I’ve expanded the time I spend on note-taking, synthesizing quotes from different sources, and why at the college level it’s not a good paragraph if it simply introduces “One quote that supports my position,” repeats three or four sentences, follows up with “What this quote says is…” and then ends with “This quote is important to my argument because…”
My students today aren’t dumb, and they really seem to enjoy peer review workshops. They expect a lot of feedback — not in great detail, but in great frequency. They seem to do well when I break an assignment down into multiple short steps, and when I carefully let them know when I’m leveling up my expectations, so that when the work starts getting easier, they don’t start thinking of it as busywork — it’s a sign they are actually learning.

_EXERCISE SET_
(1) In the passage on teaching college writing, swap "feedback" for "comments" and give the text between "I’ve expanded the" and "are actually learning.", inclusive.
(2) Extend the passage on teaching college writing with a few more sentences that pick up after its final sentence.

_RECORDS SHOWN_
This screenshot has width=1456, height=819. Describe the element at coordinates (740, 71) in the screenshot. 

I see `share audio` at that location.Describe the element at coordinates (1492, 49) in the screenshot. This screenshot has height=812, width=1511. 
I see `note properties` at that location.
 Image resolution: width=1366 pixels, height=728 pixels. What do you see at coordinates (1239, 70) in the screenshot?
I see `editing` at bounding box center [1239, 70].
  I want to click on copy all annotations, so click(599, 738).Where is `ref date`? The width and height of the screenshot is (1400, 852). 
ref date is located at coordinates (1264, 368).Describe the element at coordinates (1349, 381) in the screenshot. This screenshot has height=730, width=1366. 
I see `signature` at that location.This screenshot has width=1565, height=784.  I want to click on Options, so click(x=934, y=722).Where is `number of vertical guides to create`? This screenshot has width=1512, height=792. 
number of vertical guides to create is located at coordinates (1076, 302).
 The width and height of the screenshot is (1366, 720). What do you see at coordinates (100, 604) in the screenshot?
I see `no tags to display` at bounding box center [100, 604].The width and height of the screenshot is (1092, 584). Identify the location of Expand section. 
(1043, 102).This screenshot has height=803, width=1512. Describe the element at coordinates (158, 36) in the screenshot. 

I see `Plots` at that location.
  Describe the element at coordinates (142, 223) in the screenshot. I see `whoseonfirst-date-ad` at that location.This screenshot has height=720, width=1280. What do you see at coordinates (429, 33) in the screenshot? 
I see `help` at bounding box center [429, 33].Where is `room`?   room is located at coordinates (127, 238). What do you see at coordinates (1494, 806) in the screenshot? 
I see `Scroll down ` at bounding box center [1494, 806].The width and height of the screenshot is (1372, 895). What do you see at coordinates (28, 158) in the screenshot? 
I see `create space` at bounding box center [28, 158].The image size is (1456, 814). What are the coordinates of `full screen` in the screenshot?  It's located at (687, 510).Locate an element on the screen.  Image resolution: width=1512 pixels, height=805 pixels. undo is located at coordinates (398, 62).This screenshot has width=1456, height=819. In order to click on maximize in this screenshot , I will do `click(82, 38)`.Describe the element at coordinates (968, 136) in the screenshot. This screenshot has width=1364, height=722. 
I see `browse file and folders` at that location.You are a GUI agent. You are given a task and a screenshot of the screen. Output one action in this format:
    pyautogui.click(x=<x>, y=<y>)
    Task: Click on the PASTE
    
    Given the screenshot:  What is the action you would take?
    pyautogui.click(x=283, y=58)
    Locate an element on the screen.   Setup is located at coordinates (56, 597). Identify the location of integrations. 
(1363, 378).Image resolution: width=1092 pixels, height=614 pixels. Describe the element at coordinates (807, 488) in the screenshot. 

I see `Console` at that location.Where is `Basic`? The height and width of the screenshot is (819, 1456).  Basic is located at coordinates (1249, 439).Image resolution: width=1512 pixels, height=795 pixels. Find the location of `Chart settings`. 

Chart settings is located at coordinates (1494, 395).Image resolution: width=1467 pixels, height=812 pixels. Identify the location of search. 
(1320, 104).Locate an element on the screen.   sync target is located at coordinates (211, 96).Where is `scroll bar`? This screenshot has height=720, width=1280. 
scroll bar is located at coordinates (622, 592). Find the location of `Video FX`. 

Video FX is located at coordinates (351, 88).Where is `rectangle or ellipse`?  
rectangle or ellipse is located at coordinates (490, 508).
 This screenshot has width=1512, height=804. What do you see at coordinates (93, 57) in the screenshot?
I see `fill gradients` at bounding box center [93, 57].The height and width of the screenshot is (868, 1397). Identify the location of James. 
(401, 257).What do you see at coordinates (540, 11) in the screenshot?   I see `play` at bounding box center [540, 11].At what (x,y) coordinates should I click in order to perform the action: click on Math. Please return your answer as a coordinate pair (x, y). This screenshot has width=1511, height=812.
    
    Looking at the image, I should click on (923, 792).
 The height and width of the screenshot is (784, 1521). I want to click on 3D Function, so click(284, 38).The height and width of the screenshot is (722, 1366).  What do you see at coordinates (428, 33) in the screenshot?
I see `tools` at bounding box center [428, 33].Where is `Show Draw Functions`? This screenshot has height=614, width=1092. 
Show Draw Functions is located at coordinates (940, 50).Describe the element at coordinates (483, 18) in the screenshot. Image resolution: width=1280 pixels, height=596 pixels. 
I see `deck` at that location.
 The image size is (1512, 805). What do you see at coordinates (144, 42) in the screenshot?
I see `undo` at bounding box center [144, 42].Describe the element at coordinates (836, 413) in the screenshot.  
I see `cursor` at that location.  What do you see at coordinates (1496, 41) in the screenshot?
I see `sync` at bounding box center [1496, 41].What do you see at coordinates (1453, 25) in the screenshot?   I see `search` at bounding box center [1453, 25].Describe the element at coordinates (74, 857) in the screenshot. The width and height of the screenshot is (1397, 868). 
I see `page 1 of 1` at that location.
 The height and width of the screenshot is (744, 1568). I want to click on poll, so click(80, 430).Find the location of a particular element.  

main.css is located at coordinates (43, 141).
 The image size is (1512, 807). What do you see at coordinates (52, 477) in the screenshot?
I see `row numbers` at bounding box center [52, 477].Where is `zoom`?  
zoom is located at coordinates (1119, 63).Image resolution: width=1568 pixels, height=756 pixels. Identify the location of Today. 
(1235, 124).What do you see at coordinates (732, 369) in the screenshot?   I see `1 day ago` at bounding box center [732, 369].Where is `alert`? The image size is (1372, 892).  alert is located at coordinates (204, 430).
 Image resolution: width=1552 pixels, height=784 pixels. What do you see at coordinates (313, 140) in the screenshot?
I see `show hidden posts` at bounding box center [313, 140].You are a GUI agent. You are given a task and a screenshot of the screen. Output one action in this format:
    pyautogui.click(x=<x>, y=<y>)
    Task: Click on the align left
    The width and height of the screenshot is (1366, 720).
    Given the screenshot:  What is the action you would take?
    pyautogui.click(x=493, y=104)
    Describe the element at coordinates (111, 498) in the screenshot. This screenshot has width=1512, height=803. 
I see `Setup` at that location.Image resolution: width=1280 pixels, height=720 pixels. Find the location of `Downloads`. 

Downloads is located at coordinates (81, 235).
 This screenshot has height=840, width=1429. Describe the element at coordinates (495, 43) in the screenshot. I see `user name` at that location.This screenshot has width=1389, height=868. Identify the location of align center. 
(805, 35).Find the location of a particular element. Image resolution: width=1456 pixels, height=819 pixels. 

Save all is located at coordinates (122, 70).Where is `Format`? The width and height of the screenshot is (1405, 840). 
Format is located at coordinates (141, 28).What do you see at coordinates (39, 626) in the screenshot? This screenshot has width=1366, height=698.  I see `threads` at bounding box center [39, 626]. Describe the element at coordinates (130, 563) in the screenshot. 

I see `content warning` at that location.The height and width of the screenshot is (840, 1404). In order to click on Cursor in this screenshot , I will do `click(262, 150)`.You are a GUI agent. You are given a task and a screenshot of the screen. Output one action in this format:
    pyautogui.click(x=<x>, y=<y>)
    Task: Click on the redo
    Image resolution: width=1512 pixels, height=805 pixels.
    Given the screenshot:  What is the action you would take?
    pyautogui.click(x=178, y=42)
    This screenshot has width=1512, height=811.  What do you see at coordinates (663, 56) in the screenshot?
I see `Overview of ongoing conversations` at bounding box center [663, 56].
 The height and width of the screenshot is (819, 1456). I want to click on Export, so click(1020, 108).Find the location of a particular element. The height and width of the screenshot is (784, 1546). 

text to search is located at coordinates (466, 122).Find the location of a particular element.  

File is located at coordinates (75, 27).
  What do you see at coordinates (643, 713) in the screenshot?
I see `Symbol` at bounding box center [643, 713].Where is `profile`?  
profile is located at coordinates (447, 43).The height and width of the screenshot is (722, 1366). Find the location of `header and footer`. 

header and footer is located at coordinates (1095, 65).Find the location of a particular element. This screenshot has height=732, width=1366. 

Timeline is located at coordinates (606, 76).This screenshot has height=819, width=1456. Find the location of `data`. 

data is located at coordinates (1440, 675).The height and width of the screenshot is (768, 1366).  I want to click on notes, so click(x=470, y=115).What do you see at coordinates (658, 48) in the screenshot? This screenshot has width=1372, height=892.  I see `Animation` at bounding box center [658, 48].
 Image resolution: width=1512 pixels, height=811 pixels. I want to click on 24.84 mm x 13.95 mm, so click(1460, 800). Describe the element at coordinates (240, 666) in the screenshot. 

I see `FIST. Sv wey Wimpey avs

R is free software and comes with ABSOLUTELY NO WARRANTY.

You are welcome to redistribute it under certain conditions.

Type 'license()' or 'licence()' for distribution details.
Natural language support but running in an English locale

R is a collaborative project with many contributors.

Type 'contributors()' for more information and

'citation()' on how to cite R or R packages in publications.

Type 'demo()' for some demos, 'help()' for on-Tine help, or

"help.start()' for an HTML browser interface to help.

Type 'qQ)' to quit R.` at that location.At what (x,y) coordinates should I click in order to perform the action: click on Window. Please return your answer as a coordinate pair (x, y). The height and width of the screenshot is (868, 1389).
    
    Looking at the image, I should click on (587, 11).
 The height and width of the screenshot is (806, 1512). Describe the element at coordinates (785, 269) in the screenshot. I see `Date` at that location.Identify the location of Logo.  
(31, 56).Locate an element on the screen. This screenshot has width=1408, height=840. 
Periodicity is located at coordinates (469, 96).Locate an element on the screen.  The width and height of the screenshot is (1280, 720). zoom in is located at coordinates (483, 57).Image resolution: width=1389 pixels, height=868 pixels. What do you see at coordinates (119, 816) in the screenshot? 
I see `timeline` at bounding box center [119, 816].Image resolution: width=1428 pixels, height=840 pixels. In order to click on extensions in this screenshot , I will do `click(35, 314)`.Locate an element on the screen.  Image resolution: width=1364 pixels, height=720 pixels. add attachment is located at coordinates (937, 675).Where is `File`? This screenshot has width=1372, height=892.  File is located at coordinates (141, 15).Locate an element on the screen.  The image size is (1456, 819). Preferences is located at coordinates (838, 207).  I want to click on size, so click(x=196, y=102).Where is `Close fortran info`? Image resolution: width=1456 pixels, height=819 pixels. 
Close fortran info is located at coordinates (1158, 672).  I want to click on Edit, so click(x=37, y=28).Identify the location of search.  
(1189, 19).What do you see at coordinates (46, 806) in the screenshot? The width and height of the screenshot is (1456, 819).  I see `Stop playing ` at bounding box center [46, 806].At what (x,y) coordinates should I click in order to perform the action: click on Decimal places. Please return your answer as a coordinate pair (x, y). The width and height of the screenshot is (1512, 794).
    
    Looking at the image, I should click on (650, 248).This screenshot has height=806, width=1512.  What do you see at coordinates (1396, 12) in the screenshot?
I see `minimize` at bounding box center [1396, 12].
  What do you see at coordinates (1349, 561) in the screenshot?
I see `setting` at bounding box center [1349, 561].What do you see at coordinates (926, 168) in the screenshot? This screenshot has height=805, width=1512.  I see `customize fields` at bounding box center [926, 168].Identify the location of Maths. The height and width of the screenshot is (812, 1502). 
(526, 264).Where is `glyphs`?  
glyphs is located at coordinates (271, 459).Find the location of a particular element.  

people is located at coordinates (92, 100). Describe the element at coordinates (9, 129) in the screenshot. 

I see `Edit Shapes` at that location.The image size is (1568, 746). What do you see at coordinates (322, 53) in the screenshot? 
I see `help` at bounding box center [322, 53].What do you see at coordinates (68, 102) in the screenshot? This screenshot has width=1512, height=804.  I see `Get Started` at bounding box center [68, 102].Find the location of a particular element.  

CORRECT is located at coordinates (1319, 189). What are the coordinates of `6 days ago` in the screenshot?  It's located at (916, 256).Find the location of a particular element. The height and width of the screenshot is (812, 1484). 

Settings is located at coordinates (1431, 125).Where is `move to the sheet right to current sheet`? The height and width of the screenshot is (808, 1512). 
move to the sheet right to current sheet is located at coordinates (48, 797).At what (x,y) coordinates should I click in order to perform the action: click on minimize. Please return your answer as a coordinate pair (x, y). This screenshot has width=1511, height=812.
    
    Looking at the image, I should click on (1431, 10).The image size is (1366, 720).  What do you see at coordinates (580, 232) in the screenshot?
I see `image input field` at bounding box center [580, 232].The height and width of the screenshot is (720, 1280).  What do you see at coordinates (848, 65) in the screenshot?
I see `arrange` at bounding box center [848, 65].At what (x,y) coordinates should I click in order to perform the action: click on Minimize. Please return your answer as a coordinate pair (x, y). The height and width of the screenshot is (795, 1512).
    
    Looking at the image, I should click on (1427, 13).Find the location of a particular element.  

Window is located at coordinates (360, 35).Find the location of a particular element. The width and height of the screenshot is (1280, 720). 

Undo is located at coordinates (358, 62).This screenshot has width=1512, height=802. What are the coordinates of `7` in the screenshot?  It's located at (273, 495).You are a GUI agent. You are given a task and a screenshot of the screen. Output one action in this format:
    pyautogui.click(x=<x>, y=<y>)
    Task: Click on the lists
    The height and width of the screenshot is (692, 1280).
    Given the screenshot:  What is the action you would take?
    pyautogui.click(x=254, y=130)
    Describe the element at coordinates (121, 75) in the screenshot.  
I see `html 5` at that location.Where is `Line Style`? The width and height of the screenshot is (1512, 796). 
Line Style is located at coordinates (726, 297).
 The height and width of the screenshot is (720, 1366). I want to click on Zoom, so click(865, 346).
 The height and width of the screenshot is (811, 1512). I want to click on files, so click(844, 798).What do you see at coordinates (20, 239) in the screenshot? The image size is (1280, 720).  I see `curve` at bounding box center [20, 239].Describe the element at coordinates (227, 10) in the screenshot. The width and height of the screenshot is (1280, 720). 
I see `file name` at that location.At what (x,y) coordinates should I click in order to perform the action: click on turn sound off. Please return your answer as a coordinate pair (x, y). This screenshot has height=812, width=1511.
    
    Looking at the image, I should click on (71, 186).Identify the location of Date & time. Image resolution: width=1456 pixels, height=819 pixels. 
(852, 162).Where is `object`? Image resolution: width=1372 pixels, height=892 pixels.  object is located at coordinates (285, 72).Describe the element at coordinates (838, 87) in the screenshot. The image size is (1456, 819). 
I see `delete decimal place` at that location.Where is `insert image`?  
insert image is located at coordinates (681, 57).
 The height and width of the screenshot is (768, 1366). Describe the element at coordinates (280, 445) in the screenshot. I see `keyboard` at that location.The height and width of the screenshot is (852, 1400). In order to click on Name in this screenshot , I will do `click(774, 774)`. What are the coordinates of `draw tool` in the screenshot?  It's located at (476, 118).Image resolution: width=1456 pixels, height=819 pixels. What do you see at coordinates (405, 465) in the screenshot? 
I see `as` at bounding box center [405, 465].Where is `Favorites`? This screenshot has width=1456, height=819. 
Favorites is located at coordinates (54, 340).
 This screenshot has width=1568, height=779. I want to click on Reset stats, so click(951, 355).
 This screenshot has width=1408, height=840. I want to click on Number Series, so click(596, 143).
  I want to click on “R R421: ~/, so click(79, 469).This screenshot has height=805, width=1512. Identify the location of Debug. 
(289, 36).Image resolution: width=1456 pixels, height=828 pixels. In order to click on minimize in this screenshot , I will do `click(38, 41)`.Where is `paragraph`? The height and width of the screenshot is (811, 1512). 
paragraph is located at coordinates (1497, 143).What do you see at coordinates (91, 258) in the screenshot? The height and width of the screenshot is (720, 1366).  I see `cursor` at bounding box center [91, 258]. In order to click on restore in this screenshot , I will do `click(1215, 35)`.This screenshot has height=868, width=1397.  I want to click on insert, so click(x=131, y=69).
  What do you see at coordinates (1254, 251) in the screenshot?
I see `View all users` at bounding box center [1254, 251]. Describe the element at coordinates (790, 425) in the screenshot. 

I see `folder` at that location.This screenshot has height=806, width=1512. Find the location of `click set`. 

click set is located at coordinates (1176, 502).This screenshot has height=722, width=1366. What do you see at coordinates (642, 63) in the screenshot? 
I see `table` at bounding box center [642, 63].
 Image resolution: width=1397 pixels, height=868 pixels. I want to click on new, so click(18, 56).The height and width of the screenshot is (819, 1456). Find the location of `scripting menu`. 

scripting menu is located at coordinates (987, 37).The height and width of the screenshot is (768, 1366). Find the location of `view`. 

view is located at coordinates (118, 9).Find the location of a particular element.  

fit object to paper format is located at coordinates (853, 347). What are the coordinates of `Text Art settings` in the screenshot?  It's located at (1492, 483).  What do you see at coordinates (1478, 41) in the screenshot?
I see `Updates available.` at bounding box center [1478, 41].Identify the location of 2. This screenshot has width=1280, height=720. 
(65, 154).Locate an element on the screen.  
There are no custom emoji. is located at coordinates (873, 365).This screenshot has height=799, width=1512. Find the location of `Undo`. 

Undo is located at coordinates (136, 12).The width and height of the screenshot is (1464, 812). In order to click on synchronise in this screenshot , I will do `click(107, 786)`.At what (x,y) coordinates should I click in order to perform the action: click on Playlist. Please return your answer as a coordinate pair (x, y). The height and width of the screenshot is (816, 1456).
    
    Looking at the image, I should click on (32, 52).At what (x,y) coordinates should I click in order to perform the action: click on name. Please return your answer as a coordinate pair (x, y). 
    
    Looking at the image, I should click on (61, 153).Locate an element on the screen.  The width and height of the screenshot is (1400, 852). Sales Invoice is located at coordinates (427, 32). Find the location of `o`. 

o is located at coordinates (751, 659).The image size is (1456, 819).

_RESULTS FOR EACH TASK_
(1)
I’ve expanded the time I spend on note-taking, synthesizing quotes from different sources, and why at the college level it’s not a good paragraph if it simply introduces “One quote that supports my position,” repeats three or four sentences, follows up with “What this quote says is…” and then ends with “This quote is important to my argument because…”
My students today aren’t dumb, and they really seem to enjoy peer review workshops. They expect a lot of comments — not in great detail, but in great frequency. They seem to do well when I break an assignment down into multiple short steps, and when I carefully let them know when I’m leveling up my expectations, so that when the work starts getting easier, they don’t start thinking of it as busywork — it’s a sign they are actually learning.

(2)
For most of my career, I assigned around 30 pages of reading per class meeting as a baseline expectation—sometimes scaling up for purely expository readings or pulling back for more difficult texts. (No human being can read 30 pages of Hegel in one sitting, for example.) Now students are intimidated by anything over 10 pages and seem to walk away from readings of as little as 20 pages with no real understanding. Even smart and motivated students struggle to do more with written texts than extract decontextualized take-aways. Considerable class time is taken up simply establishing what happened in a story or the basic steps of an argument—skills I used to be able to take for granted.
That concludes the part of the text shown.